[SOLVED] How to use read_csv in dataset with broken pipe "¦" as seprator???

How to use read_csv in dataset with broken pipe "¦" as seprator???

I have 10 files datasets 10mb to 8gb, and I am trying to read a dataset txt with size 8gb that I cannot read because of the "¦" (Broken pipe)... Almost all that have size highest than 200mb have this same problem and the smallest files have the "normal" pipe( | ).

The code is:

p = 0.001  # % of lines

df = pd.read_csv("protectedSearch_GPRS.txt", sep='¦', 
                    skiprows= lambda i: i>0 and random.random() > p)


     ParserWarning: Falling back to the 'python' engine because the separator 
     encoded in utf-8 is > 1 char long, and the 'c' engine does not support such 
     separators; you can avoid this warning by specifying engine='python'.
       after removing the cwd from sys.path.
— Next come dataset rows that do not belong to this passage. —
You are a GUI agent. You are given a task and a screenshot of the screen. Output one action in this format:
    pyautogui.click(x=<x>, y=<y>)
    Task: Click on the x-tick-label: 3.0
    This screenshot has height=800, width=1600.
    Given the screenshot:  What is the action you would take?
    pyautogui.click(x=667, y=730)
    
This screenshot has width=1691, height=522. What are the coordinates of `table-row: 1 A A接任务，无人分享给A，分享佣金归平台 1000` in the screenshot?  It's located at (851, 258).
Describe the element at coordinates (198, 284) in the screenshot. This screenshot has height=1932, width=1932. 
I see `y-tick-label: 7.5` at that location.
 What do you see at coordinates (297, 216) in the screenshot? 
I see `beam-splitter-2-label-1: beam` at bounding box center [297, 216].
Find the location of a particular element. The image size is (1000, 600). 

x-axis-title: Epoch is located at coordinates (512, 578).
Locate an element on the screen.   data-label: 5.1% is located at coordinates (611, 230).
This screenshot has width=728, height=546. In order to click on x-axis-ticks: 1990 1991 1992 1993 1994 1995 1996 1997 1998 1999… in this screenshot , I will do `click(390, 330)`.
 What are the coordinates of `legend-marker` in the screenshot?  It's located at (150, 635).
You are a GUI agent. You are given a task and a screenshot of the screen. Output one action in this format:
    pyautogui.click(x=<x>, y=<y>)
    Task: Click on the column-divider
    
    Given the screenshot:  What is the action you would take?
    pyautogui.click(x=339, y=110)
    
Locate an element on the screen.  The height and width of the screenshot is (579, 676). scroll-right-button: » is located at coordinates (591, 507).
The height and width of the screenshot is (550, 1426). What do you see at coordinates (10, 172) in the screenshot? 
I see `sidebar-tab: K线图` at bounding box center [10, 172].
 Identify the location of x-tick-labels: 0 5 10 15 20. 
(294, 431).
So What exactly is it? Is it a bug? How to handle with this problem? I am trying to solve this have 2 days and I really don't know what to do more.

Thank you very much and sorry for any language error.

Solution

Not a bug. The Pandas C engine only supports single-character splitting. The broken pipe is technically two UTF-8 characters, thus the error the character is > 1

For example:

len('¦'.encode('utf-8'))
Out[24]: 2
len(','.encode('utf-8'))
Out[25]: 1

If you want to suppress the warning, explicitly state which engine you wish to use:

df = pd.read_csv(
      "protectedSearch_GPRS.txt", 
      sep='¦', 
      skiprows=lambda i: i > 0 and random.random() > p,
      engine='python'
)

Using engine=python enables matching with multi-string/regex splitting.